#### OBJETIVO DEL EJERCICIO
Continúa el texto sobre los NFT a partir de su última oración.

Durante un tiempo, "NFT" y "arte digital" se usaron casi como sinónimos, y esa equivalencia ha causado más de un malentendido caro. Un NFT no es un archivo. Es un registro en una blockchain que certifica que una dirección concreta controla un identificador único — lo que ese identificador representa, y qué derechos concede exactamente, depende de cada proyecto y suele ser bastante menos de lo que la gente asume al comprar.
Qué significa "no fungible" y qué certifica el token
Fungible significa intercambiable sin pérdida de valor: un billete de diez euros vale lo mismo que cualquier otro billete de diez euros, y una unidad de bitcoin es indistinguible de otra unidad de bitcoin. Un NFT (token no fungible) es justo lo contrario: cada uno tiene un identificador único dentro de un contrato inteligente, de forma que el token número 47 de una colección es técnicamente distinto e independiente del token número 48, aunque estén asociados a la misma colección.
Lo que el token certifica, en términos estrictamente técnicos, es una cosa: que una dirección concreta de blockchain es el propietario registrado de ese identificador único. Nada más. No certifica automáticamente derechos de autor, ni licencia de reproducción, ni exclusividad sobre la imagen asociada — eso depende de lo que el proyecto haya definido explícitamente, si es que lo ha definido, en los términos legales que acompañan a la venta.

#### DATOS PROPORCIONADOS
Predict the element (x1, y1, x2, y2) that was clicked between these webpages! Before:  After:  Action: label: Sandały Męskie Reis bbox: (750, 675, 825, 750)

#### RESPUESTA ESCRITA
Dónde vive realmente el archivo
Aquí está la parte que sorprende a más gente: guardar un archivo de imagen o vídeo directamente dentro de una blockchain es extremadamente costoso, porque cada nodo de la red tendría que almacenar una copia de ese archivo para siempre. Por eso, en la inmensa mayoría de los casos, lo que vive en la blockchain no es la imagen — es un puntero, normalmente una URL o un identificador de un sistema de almacenamiento como IPFS, que apunta a donde está alojado el archivo real.
Esto tiene una consecuencia práctica importante: si ese enlace deja de funcionar —porque el servidor que alojaba el archivo se apaga, o el proyecto detrás desaparece—, el token sigue existiendo perfectamente en la blockchain, con su propietario registrado y todo, pero apuntando a un archivo que ya no está disponible. El registro de propiedad es inmutable; el archivo al que apunta, casi siempre, no lo es.
Qué significa "poseer" un NFT en la práctica
Comprar un NFT te da, con casi total seguridad, la propiedad demostrable de ese identificador único dentro de la blockchain: puedes probarlo, transferirlo y venderlo. Lo que no te da automáticamente son los derechos de propiedad intelectual sobre la obra asociada, salvo que el proyecto los haya cedido explícitamente por escrito. Comprar el NFT de una imagen no significa, por defecto, que puedas usar esa imagen comercialmente, ni que tengas exclusividad sobre ella —cualquiera puede seguir viendo, copiando o guardando la misma imagen, exactamente igual que antes de que existiera el token.
Esta diferencia entre "poseer el token" y "poseer la obra" es precisamente la que generó disputas y malentendidos serios cuando el mercado de NFT creció con rapidez: compradores que asumían haber adquirido derechos que, en los términos reales del contrato, nunca se habían transferido.
Resumen antes de seguir
- Un NFT certifica la propiedad de un identificador único en una blockchain, no automáticamente derechos sobre el contenido asociado.
- El archivo (imagen, vídeo, lo que sea) casi nunca está almacenado dentro de la blockchain, sino alojado aparte y enlazado mediante un puntero.
- Si ese enlace deja de funcionar, el token sigue existiendo, pero puede quedar apuntando a nada.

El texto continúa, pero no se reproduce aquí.